Pero ¿cómo encajar ese mandato con una vida seglar e inserta en el mundo? ¿se trata de una metáfora? ¿de una actitud de vida? Ante textos como este, sólo puedo ponerme delante de Jesús con total sinceridad, desnudar mi corazón y mi alma, en actitud de discernimiento; para que sea Él quien me diga hasta dónde debo llegar, qué es lo que me pide A MÍ, en mi vida concreta, en mis circunstancia y en mi día a día. Y lo que he descubierto en mi camino de fe es que Dios no es incoherente, Él nos permite y nos impulsa a buscar los medios que nos son necesarios para la misión… para mi familia, mi trabajo y mi labor misionera y evangelizadora. Eso sí, siempre desde una actitud de pobreza, de humildad, de compartir con el hermano; pero ¿hasta dónde llegar?

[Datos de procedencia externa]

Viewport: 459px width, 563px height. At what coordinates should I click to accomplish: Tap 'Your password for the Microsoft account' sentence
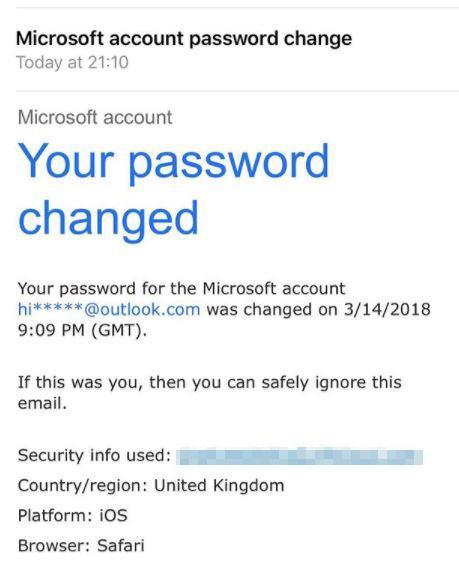[x=181, y=288]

Pues si le pregunto al Señor… siempre más allá, siempre en crecimiento para ser más misioneros, para ser más santos.
DESDE LA FAMILIA “En el año Familia Amoris Laetitia”
(mujer, casada, cuatro hijos, pertenece a comunidad cristiana y movimiento seglar)
Sólo desapegándonos de lo mundano podemos darnos a Dios y a los demás. No basta con portarse bien, hay que hacerlo de corazón, por amor. Amar duele. Y amar a Dios sobre todas las cosas de manera que tu vida gire en torno a Él, duele. Y no hay manera de llegar a Él si no es desapegándonos de nosotros mismos, a nivel físico, afectivo, material,…Dios lo primero, sobre todas las cosas. Entonces, el Amor de Dios penetra tu alma y la hace fructífera. Con persecución, porque los demás no entienden esta escala de valores donde Dios está lo primero sobre todas las cosas. Pero cuando has vislumbrado ese Amor tan grande que te sobrepasa, sólo quieres alabarlo por toda la eternidad.
Vienen dificultades, tentaciones, tensiones,… El demonio no descansa nunca. Pero en Dios todo lo podemos. Firmes en la fe, ayudados por la oración y los sacramentos, y caminando en comunión con los hermanos.